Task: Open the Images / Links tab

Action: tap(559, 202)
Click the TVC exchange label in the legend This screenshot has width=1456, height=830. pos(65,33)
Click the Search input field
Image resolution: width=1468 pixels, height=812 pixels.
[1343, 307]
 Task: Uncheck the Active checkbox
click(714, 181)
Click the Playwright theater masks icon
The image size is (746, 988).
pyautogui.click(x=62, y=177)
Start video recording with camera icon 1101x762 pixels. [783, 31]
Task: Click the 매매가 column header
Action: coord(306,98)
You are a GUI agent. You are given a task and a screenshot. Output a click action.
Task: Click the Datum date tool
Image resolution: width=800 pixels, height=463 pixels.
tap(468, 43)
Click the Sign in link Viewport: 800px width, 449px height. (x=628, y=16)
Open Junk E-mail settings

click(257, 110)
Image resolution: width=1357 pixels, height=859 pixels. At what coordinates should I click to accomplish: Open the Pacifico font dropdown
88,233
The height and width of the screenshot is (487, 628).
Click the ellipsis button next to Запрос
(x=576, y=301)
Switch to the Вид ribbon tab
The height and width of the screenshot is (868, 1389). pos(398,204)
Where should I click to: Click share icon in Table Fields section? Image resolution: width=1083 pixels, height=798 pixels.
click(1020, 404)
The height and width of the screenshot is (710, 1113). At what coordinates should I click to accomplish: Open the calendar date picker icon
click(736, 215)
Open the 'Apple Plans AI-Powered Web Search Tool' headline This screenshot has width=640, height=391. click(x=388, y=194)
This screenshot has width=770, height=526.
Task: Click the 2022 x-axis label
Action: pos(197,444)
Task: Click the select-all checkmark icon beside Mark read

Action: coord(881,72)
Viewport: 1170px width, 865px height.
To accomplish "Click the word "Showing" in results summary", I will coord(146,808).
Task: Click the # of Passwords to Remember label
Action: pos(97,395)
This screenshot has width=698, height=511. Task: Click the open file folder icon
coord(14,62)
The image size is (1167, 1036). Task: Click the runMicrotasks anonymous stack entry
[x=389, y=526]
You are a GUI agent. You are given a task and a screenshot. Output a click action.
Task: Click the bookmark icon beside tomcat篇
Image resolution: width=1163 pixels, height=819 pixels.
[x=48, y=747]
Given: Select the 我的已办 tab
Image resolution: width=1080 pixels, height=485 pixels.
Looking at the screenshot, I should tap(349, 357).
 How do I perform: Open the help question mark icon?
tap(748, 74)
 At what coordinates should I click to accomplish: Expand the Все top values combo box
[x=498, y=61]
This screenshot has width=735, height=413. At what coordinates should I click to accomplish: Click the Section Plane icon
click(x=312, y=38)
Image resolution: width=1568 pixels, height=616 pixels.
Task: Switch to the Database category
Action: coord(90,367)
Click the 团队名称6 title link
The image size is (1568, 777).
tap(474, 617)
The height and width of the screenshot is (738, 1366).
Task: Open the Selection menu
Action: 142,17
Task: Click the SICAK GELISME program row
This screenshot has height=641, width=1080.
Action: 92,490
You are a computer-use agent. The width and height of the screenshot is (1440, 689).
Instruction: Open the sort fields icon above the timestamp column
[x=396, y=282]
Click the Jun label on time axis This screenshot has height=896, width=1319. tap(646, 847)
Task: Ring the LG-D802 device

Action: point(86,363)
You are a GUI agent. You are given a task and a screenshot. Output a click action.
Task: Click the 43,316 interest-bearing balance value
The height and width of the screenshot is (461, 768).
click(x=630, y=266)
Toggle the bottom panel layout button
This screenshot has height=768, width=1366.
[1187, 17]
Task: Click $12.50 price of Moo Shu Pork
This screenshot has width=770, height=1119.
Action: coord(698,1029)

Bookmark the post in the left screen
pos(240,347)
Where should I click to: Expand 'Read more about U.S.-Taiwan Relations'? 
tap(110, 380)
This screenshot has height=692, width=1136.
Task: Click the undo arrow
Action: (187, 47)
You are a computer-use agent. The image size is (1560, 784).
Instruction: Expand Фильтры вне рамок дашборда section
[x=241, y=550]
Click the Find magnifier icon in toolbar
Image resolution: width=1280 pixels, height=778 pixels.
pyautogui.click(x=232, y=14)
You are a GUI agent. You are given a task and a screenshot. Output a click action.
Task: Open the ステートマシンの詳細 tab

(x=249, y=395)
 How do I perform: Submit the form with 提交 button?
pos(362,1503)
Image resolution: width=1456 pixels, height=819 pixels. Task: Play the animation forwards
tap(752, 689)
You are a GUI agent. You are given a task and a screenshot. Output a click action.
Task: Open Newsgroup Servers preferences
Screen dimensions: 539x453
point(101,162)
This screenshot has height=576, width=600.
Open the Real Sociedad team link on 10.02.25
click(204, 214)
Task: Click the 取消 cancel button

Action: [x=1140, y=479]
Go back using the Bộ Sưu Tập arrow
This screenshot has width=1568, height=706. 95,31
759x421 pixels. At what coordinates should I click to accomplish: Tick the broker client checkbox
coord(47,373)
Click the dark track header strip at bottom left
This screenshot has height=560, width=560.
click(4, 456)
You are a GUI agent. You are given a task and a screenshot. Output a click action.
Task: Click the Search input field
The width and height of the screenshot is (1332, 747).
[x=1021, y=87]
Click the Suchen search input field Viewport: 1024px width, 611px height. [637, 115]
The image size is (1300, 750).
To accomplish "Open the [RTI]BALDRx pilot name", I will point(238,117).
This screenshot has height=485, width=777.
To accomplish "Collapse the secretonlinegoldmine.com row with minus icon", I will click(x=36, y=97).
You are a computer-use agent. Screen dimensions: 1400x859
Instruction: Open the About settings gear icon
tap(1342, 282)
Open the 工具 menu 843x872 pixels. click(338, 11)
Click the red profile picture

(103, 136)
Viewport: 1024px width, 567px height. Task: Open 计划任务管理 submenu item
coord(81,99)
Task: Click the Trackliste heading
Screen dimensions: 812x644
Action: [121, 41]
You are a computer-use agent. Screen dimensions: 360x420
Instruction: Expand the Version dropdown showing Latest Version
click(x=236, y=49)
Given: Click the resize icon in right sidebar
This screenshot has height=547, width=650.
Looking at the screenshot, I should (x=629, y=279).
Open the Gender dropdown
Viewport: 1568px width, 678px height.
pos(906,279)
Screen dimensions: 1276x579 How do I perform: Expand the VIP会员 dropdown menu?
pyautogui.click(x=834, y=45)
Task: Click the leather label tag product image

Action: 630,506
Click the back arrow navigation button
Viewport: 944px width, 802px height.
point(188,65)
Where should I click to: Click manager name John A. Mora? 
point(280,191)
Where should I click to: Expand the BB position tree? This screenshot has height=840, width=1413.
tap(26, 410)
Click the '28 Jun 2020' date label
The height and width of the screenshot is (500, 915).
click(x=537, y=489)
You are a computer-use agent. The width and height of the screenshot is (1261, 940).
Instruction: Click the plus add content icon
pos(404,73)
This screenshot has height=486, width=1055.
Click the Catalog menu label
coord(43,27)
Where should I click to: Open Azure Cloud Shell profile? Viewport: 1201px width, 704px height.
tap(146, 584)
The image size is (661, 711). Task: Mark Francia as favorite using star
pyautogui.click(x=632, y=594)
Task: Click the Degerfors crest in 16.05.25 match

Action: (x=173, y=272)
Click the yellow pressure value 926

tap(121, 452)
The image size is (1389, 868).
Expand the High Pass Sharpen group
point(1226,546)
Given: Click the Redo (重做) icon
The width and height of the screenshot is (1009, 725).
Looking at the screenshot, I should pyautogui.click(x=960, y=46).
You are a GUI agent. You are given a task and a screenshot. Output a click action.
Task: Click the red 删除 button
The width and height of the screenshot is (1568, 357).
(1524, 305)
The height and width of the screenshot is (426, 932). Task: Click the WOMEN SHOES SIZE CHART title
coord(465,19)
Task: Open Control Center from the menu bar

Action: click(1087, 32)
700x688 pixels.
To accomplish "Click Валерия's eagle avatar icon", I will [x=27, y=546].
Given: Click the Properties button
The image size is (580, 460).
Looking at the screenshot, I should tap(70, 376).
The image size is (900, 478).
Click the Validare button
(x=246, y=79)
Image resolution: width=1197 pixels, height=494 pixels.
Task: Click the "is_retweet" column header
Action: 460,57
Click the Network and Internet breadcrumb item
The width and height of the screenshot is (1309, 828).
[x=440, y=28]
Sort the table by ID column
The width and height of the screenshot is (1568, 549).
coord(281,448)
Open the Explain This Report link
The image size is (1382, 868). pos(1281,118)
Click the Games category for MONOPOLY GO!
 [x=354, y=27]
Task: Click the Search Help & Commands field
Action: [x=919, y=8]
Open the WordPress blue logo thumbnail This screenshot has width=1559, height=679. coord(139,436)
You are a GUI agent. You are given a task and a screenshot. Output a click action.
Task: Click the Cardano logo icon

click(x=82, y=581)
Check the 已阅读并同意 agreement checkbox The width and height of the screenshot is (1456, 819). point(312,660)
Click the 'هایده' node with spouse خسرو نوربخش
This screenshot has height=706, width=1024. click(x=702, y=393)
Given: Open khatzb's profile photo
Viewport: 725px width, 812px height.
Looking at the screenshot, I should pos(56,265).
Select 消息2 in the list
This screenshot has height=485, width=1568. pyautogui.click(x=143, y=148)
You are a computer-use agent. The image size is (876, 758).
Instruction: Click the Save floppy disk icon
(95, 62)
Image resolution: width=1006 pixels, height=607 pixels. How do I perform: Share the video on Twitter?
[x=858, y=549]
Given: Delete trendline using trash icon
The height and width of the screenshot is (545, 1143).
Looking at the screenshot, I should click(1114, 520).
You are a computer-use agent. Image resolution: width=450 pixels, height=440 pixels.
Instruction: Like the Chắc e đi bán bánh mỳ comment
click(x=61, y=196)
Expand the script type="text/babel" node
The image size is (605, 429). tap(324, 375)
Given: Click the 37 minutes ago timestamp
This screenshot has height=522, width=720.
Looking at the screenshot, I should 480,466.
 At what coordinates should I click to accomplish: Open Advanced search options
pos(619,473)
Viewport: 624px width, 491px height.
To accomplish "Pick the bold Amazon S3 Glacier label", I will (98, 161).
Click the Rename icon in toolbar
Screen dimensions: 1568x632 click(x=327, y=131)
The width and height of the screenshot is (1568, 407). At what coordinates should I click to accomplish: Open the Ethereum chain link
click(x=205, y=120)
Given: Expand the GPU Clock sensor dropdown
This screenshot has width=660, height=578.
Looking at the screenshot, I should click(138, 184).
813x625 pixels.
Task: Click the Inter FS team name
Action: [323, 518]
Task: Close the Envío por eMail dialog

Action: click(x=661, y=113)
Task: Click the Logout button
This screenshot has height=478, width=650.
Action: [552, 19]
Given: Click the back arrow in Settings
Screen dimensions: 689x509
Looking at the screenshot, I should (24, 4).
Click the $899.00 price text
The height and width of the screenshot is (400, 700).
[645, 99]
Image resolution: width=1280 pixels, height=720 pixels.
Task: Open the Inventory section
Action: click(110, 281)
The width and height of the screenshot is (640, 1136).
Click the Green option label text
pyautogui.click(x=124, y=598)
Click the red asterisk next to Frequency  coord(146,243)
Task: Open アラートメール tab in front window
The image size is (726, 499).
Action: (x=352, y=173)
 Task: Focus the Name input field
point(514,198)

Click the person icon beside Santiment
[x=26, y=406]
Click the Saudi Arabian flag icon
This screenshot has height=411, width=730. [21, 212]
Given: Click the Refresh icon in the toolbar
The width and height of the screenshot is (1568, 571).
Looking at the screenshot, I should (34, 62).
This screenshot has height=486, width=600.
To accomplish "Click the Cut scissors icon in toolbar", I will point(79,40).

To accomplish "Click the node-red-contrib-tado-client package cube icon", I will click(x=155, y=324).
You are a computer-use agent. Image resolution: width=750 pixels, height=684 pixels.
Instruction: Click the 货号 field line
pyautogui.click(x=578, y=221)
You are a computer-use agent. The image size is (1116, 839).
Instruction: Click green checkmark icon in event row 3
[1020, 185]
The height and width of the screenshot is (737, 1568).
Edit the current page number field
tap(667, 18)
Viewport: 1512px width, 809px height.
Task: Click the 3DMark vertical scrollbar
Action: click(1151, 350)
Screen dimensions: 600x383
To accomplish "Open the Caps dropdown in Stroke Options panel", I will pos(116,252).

-=-=-

__Exercise directions__.
Reproduce exactly the lines of the records above from the one with "The width and height of the screenshot is (1568, 407)." to the one with "Given: Click the back arrow in Settings", both included, and leave out everything else.

__Reply__.
The width and height of the screenshot is (1568, 407). At what coordinates should I click to accomplish: Open the Ethereum chain link
click(x=205, y=120)
Given: Expand the GPU Clock sensor dropdown
This screenshot has width=660, height=578.
Looking at the screenshot, I should click(138, 184).
813x625 pixels.
Task: Click the Inter FS team name
Action: [323, 518]
Task: Close the Envío por eMail dialog

Action: click(x=661, y=113)
Task: Click the Logout button
This screenshot has height=478, width=650.
Action: [552, 19]
Given: Click the back arrow in Settings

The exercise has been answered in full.